Frequently Asked Questions on Peak Flow Meters/Spirometers


What is a spirometer?

A spirometer is an instrument that measures the capacity of the lungs indicating the volume and speed of air breathed in and out. The purpose of using a spirometer is to check the health and functioning of the lungs.

How does a spirometer work?

During a spirometry test, the customer is asked to breathe into the mouthpiece attached to the spirometer. The device measures the rate at which air is inhaled and exhaled as well as the lung capacity thus determining the speed/flow and volume/amount of air breathed in and out. The measurement unit is FEV1 which is Forced Expiratory Volume in One Second.
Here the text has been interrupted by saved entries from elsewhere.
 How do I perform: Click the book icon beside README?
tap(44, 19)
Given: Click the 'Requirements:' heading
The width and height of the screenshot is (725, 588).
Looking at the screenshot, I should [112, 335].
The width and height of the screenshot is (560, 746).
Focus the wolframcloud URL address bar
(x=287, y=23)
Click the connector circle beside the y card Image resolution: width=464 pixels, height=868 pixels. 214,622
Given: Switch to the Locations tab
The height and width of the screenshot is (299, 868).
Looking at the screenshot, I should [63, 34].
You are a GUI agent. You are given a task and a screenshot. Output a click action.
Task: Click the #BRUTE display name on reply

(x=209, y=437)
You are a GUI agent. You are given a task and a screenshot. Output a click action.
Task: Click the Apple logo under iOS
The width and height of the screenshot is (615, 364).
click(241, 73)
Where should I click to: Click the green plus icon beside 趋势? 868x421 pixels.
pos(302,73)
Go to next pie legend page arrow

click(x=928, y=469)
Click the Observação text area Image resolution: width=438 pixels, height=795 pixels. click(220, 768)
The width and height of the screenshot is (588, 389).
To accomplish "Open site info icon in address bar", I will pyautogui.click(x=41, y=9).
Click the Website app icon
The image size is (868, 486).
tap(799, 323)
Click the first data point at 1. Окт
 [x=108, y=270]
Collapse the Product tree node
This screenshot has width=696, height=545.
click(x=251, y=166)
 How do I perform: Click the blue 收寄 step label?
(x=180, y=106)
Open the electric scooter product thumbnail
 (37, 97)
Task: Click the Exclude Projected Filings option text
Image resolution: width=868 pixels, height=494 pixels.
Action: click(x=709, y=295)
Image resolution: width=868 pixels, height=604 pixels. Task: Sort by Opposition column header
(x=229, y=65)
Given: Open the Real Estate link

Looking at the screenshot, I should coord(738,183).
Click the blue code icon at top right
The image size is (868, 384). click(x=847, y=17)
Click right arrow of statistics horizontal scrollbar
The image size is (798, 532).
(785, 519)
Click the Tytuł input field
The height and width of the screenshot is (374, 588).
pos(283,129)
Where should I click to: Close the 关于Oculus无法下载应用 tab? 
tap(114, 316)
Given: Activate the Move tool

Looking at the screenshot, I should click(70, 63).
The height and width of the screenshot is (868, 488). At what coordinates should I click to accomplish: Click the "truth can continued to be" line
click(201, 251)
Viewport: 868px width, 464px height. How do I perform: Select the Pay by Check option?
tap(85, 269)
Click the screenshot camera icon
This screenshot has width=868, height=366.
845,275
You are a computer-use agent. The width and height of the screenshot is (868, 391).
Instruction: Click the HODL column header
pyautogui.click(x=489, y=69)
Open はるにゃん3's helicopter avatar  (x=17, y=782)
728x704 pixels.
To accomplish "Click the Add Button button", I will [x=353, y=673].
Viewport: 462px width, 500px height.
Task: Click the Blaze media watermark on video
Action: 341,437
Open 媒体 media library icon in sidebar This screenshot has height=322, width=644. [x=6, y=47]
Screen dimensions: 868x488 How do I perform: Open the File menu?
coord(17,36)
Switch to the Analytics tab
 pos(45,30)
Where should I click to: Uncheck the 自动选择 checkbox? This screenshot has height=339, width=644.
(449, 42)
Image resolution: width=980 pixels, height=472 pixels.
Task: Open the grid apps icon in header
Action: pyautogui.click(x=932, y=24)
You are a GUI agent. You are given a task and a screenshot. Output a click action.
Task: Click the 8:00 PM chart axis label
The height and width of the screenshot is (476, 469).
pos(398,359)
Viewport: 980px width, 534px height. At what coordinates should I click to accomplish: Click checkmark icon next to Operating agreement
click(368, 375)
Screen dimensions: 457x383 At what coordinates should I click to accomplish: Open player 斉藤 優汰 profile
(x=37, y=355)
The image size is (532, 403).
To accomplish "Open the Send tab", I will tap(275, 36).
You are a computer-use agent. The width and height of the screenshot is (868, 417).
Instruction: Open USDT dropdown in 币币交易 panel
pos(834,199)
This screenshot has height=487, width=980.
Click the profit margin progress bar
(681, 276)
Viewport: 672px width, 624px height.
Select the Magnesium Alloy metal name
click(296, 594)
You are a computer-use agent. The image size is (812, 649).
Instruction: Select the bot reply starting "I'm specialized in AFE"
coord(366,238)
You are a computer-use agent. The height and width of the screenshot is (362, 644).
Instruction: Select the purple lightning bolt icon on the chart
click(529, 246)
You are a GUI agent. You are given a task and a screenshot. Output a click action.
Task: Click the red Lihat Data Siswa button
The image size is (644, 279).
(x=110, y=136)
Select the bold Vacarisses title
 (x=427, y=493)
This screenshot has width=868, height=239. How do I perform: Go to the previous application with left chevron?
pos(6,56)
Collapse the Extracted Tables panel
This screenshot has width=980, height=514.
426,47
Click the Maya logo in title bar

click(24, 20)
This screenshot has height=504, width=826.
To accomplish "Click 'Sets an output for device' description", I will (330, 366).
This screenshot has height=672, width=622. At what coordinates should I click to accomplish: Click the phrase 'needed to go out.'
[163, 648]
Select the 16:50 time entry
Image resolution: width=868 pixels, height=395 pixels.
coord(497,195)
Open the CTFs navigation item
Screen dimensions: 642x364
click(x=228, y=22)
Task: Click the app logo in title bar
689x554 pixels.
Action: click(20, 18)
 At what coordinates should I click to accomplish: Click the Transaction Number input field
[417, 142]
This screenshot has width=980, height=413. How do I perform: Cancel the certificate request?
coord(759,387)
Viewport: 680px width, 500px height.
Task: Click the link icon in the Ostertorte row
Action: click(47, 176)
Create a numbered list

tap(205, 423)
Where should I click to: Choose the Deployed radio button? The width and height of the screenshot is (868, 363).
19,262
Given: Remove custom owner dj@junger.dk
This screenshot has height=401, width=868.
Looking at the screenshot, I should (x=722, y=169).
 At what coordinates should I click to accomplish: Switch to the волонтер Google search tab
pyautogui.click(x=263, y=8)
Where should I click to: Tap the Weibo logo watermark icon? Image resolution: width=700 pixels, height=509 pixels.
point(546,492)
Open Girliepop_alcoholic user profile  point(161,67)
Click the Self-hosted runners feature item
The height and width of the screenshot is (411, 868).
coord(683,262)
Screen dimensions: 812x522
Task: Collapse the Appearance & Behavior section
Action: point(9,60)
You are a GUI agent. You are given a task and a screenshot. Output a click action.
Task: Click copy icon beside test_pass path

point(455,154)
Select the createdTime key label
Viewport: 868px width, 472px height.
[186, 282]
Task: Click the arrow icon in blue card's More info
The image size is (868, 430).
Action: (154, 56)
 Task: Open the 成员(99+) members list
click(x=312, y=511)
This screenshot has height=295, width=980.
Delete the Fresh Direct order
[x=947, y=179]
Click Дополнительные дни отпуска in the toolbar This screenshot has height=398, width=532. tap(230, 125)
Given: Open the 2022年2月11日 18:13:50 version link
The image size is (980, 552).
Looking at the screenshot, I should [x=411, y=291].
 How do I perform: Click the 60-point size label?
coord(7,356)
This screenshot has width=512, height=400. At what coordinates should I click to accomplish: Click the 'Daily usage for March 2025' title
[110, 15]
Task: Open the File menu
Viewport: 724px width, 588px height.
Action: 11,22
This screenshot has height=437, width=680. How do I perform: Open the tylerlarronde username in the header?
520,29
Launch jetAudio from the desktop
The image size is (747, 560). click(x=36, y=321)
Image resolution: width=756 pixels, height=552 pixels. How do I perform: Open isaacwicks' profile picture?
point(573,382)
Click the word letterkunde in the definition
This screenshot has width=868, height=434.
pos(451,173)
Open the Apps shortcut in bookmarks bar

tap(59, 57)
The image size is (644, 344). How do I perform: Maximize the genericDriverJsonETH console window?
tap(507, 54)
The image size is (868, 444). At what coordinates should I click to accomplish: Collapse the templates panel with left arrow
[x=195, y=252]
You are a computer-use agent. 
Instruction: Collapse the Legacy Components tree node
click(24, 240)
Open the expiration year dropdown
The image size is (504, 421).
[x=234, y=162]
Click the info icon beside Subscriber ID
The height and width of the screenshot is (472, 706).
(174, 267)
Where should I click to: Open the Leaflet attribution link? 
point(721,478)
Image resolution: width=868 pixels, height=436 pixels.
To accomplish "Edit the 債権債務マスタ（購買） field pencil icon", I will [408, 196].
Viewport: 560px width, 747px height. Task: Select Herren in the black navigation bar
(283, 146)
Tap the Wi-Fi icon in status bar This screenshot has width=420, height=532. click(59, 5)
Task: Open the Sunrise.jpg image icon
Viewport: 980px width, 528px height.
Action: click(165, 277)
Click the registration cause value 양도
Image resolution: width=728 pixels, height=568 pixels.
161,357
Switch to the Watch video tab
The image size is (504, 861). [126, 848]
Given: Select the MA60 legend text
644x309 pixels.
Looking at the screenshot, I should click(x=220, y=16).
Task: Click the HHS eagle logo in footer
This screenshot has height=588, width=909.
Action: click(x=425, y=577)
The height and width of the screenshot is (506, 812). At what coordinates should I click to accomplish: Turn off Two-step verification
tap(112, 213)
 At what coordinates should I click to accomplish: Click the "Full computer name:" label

What is an incentive spirometer?

An incentive spirometer determines how deeply one can inhale and is generally used during treatment of lung conditions such as pneumonia. The test involves taking in slower, deep breaths for expanding and filling the lungs with air.

What parts make up an incentive spirometer?

Incentive spirometer has a breathing tube, an air chamber as well as an indicator. The breathing tube is attached to the air chamber with a mouthpiece at the end. The indicator can be found inside.

How to understand spirometer readings?

Follow the steps below to get an understanding of what the spirometer is telling you. Your doctor will of course do the diagnosis but this is just for your basic understanding.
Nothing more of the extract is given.